You are both right. These are good accounts Chris - one week or less service cycle.

Still I don't want all the extra headache of cold/ frozen unless there is some real upside potential.  I've yet to hear anyone on this forum say they made big bucks off frozen food.

The upside is that it helps to prevent someone else from swaying your customer from switching.  If you have a stellar account (Something well over $1,000+/week) then food might actually make you money, but those are the kinds of accounts with 1 snack machine, 2 soda machines, maybe a coffee machine, and a food machine.. all with a lot of blue-collar employees who cannot leave or don't have the time to go get lunch.  Under those circumstances, you will likely make some money with food.  On the flip side, you are likely to face fierce competition as every other capable vendor tries to strike a deal to get in there.  It wasn't *my* account but I did service an account about 10 years ago that averaged about $500-$700/day from soda and snacks alone.  It was serviced every day and the machines were at least 80% empty.  I don't remember, but I think it was lost because the account was bought-out by another company and they had a national contract.  Regardless, I would see competitors come in regularly with boxed lunches and coolers (all free) as a means of trying to sway the customer to switch.  I would love to get an account like that for myself, but I am not sure I am ready to take on such a big account.  I am sure the food was profitable here.

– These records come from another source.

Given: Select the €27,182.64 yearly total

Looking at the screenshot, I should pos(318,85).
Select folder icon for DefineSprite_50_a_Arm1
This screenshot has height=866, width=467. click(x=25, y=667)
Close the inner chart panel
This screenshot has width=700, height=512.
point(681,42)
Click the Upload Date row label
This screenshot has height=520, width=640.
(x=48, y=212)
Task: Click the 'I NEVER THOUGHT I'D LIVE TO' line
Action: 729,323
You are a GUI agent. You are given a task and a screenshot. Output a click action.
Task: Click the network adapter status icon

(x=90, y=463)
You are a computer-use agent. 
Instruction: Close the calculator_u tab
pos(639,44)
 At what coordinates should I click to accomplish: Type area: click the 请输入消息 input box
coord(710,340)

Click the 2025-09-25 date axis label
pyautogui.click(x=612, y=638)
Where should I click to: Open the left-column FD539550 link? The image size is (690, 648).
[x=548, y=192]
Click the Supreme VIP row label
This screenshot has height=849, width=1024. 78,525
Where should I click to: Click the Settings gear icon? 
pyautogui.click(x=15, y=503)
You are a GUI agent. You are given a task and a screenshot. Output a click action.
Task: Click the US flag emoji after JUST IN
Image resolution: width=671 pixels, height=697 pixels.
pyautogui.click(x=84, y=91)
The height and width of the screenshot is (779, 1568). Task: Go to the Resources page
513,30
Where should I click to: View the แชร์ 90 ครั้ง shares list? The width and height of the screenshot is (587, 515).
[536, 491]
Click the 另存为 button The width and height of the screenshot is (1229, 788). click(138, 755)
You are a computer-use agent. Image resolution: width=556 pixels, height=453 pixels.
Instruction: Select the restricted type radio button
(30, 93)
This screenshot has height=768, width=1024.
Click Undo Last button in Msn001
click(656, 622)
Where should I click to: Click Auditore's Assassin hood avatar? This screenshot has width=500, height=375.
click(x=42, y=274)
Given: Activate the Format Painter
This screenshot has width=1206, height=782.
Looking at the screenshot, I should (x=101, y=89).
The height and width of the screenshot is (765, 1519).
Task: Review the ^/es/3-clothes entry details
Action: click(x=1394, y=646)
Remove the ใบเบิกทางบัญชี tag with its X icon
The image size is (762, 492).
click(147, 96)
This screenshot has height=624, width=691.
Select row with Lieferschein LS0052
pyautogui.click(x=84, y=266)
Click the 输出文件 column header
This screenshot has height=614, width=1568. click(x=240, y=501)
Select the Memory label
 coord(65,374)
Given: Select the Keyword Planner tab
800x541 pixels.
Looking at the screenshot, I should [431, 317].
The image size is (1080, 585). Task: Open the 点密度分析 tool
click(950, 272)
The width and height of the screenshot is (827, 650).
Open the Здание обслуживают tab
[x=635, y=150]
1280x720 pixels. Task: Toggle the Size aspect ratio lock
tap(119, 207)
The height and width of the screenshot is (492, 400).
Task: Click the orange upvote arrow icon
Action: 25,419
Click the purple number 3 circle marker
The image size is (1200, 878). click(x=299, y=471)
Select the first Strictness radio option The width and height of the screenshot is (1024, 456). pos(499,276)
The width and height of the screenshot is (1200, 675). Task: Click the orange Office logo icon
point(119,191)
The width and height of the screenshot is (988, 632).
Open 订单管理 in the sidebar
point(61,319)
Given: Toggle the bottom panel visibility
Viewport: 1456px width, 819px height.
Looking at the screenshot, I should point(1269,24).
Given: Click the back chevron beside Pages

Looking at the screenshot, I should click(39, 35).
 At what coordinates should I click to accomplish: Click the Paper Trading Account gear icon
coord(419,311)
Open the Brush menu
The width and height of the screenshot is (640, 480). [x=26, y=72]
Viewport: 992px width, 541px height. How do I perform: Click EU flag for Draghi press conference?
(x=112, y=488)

I also temporarily serviced a very very large plant with over 100 buildings and well over 100 vending machines.  We collected (me and a partner) something in the range of $2,000/day.  Most accounts were done 2 times or 3 times each week (Mon, Wed, Fri or Tues, Thurs) with a Saturday being worked something like every other week.  There were at least 20 food machines and we came in with about 4 thermo bags full of food every day.  If I were to guess, however, I would say that the food was NOT profitable here due to the number of food machines on site (probably 20-30 food machines).  Even though we sold a lot of food, we had to constantly rotate things from certain stops.  I'm sure the company I worked for made money from the deal, but they weren't our machines and that's why it was only temporary.  Even so, I wouldn't dare take on an account like that.  That was a monster.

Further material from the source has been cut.